Wednesday, December 8, 2021

Shamrocks, Snakes and a Tortoise or Two

 After our British Pub lunch we checked out Shamrock Park, which sounds as though it should be a genteel bit of suburban greenery with a duckpond and a bandstand. In fact it's a real wilderness.


That's one of the good things about Florida. It gets more built up by the minute, with new gated communities popping up all over the place but they can still be cajoled to leave some wilderness behind. Shamrock Park sits alongside the intracoastal waterway, which divides Venice Island from the mainland.

I once overheard a chap at the farmers' market who claimed there were Komodo dragons in Shamrock Park. Possibly, possibly not. "Perhaps he meant iguanas", my neighbour said.

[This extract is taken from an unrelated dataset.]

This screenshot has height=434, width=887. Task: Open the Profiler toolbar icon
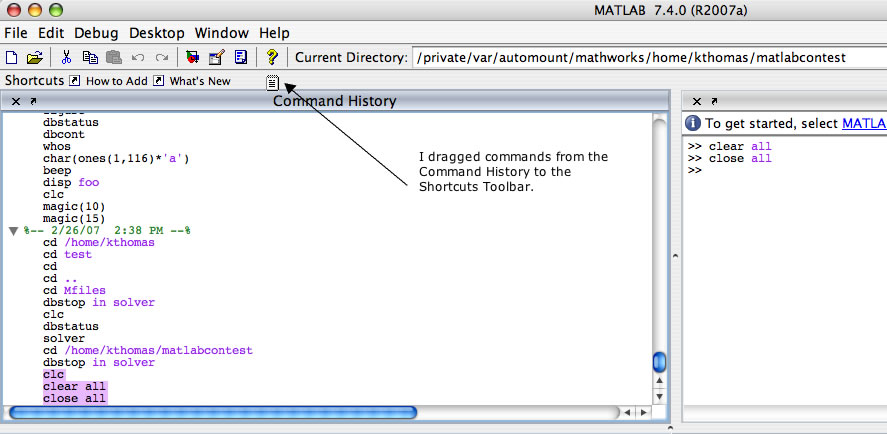tap(240, 58)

Iguanas being those giant lizards from down south that fall out of trees in the winter, frozen solid, but then perk up again when it gets warmer. We once saw one the size of a dachshund waddling along the pavement in Palm Beach. It gave me a turn, I can tell you. 

 We didn't see any iguanas - or Komodo dragons - in Shamrock Park but we did see a small snake.

Which was quite enough excitement for one day. Of course the other famous inhabitants of Shamrock Park are my old friends (see below) the gopher tortoises, with all the rules and regulations surrounding these most mollycoddled of Florida's fauna. 

In fact we hadn't even got to the park yet when we saw one inching its way along the middle of the road.  I wondered whether we should stop and help it out of the traffic but that would constitute disturbing it and I didn't want to be sent to Guantanamo Bay. I hoped it could muster a turn of speed if necessary.

Then on the path by the intracoastal waterway we saw another one, 


...evidently looking for some lunch. I wanted to point it in the direction of the British Pub but sausage rolls probably weren't its thing.